Kwiatkowski explained that Nassar presented himself as a friend to most parents, being able to go the extra mile to give them what they or their child needed.

"He, for a lot of parents was this great guy who would go out their way to help them," she said. "If they had a busy schedule, he was the one saying, 'Hey, I'll meet you after hours, no big deal,' or 'Hey, I can stop by and do that at your location instead of making you come to me.' 

"He really positioned himself in such a way that when any of these allegations would come out, and they did come out numerous times over these decades, people either didn't believe the people who came forward, they dismissed them, or they discouraged people from moving forward and reporting their claims."

The IndyStar report played a large role in helping survivors of Nassar's abuse come forward. One survivor, Sterling Riethman, was in attendance at the event. She thanked Kwiatkowski for her work, saying that it inspired many to come forward.

"The IndyStar article, when that came out, I don't know if there's an understanding, but that article, I relate it to the shot heard 'round the world in the women's athletics community," Riethman said. "I don't know if you fully understand the gravity of that, but when you sat in that courtroom and listened to the 156 impact statements that were delivered, I would say 90 percent of them at some point referenced 'my whole world changed when I saw that IndyStar article.'"

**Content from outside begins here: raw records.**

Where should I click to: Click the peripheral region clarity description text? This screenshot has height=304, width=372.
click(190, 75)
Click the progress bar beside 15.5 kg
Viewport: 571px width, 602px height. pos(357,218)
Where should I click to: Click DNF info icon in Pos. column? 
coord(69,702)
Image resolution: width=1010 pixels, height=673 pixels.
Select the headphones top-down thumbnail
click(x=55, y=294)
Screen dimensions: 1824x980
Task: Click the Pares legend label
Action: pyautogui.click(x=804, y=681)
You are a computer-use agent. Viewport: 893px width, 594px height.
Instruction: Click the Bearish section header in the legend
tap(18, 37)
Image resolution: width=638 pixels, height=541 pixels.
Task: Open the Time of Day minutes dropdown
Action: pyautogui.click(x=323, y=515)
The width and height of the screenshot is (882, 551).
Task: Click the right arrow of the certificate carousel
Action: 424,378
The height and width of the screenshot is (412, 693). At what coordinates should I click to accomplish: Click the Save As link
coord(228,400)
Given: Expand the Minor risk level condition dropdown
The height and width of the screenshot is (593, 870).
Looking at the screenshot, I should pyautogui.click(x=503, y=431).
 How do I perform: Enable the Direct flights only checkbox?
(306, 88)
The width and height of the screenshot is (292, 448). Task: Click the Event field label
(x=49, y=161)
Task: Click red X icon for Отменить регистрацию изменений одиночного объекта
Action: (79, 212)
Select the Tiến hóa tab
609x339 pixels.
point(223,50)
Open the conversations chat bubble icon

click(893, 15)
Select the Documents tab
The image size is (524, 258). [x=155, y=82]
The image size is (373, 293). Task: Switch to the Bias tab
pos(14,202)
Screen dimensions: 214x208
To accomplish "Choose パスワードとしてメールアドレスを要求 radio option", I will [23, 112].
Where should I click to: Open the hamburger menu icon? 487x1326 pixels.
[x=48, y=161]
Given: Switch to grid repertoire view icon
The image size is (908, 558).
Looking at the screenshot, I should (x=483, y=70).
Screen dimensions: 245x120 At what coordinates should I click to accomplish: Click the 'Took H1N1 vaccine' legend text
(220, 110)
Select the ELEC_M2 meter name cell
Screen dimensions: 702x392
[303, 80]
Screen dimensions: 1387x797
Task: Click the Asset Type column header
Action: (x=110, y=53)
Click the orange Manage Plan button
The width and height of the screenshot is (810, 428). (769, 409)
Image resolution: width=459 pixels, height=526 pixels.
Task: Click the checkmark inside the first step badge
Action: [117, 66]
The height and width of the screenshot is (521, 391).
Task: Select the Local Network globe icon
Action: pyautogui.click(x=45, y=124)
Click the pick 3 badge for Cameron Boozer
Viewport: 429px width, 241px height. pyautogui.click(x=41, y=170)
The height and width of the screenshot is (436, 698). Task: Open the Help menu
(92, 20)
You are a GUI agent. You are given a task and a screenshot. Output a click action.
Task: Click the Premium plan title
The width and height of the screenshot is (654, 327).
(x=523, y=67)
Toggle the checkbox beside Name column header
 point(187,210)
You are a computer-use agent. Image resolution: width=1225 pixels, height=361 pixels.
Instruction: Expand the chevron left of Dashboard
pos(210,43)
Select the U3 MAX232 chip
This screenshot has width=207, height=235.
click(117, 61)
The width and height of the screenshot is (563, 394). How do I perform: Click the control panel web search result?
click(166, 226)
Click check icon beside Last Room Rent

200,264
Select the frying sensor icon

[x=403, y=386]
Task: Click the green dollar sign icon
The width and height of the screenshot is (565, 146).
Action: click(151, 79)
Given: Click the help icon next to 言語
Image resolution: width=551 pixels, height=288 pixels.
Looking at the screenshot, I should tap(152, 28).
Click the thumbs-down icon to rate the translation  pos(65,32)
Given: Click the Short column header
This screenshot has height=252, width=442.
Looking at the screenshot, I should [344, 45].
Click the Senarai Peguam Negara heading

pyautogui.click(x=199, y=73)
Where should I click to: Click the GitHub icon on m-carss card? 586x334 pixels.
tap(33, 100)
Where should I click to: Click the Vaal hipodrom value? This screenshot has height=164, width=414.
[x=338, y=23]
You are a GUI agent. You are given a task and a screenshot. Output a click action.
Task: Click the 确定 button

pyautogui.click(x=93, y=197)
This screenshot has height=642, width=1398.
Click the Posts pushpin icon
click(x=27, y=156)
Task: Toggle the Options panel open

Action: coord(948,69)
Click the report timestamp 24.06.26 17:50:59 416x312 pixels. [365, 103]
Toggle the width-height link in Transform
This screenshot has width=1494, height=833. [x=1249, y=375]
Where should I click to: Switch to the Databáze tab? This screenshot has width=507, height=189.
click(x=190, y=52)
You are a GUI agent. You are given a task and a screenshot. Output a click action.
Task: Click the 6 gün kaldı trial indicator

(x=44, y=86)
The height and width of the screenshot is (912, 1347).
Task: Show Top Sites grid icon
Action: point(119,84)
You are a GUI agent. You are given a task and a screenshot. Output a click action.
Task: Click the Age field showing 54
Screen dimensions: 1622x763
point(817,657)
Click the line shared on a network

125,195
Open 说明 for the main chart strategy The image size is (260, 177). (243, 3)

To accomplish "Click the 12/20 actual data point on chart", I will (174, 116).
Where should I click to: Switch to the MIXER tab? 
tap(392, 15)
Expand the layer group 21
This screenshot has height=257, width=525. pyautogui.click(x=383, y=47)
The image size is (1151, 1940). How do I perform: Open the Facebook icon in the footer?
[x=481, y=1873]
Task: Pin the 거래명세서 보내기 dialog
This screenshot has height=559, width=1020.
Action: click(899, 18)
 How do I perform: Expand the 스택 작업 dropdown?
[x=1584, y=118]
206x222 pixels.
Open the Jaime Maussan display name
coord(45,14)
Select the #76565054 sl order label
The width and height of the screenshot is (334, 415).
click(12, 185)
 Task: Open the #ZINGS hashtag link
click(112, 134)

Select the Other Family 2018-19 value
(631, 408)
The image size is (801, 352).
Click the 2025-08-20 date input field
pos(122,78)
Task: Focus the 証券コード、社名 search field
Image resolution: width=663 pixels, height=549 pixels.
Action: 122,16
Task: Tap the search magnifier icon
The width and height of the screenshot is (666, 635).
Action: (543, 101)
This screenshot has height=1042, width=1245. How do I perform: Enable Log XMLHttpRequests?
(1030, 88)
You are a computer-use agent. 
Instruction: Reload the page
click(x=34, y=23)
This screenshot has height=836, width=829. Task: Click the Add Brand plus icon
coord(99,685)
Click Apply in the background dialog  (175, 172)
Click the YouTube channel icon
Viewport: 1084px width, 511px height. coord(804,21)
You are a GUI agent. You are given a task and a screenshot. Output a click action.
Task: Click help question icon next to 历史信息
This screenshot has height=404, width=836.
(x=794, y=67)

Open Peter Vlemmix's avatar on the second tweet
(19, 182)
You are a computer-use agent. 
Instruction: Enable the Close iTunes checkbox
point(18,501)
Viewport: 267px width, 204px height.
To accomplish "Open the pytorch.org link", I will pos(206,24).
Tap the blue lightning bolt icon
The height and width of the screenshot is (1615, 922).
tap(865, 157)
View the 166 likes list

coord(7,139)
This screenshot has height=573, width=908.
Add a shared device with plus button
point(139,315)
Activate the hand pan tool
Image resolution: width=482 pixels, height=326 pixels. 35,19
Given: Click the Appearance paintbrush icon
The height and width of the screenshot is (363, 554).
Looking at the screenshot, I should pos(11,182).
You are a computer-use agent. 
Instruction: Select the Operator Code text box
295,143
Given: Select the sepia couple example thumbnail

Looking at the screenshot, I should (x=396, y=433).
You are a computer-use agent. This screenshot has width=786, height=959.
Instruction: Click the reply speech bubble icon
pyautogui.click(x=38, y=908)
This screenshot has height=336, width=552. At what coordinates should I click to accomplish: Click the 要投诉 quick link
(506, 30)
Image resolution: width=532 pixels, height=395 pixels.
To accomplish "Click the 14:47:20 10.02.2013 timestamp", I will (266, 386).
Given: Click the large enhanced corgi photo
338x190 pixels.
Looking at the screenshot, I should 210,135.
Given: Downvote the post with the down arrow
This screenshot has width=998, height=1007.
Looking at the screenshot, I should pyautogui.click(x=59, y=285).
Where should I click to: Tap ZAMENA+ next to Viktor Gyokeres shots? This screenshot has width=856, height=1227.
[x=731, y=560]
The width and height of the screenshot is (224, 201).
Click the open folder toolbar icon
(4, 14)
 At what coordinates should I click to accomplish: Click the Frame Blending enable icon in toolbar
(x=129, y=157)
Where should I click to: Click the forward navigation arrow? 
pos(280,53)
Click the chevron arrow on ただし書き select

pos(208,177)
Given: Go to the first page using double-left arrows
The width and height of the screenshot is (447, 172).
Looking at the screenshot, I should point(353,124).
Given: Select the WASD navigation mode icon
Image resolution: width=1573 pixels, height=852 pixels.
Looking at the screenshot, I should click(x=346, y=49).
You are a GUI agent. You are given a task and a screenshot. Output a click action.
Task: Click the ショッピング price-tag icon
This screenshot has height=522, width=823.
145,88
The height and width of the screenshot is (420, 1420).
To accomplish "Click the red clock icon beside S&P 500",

Riethman, as well as a mother of another survivor, and Stephen Drew, an attorney who represented more than 100 survivors, spoke after the Q&A. 

"You have given so many women their lives back," Riethman said. "I hope you understand that."

The Marisa Kwiatkowski event was part of the GVSU School of Communications' Robert Mayberry Comm-Unity series. The series was created to honor Mayberry, a former GVSU professor, who passed away in December at the age of 89.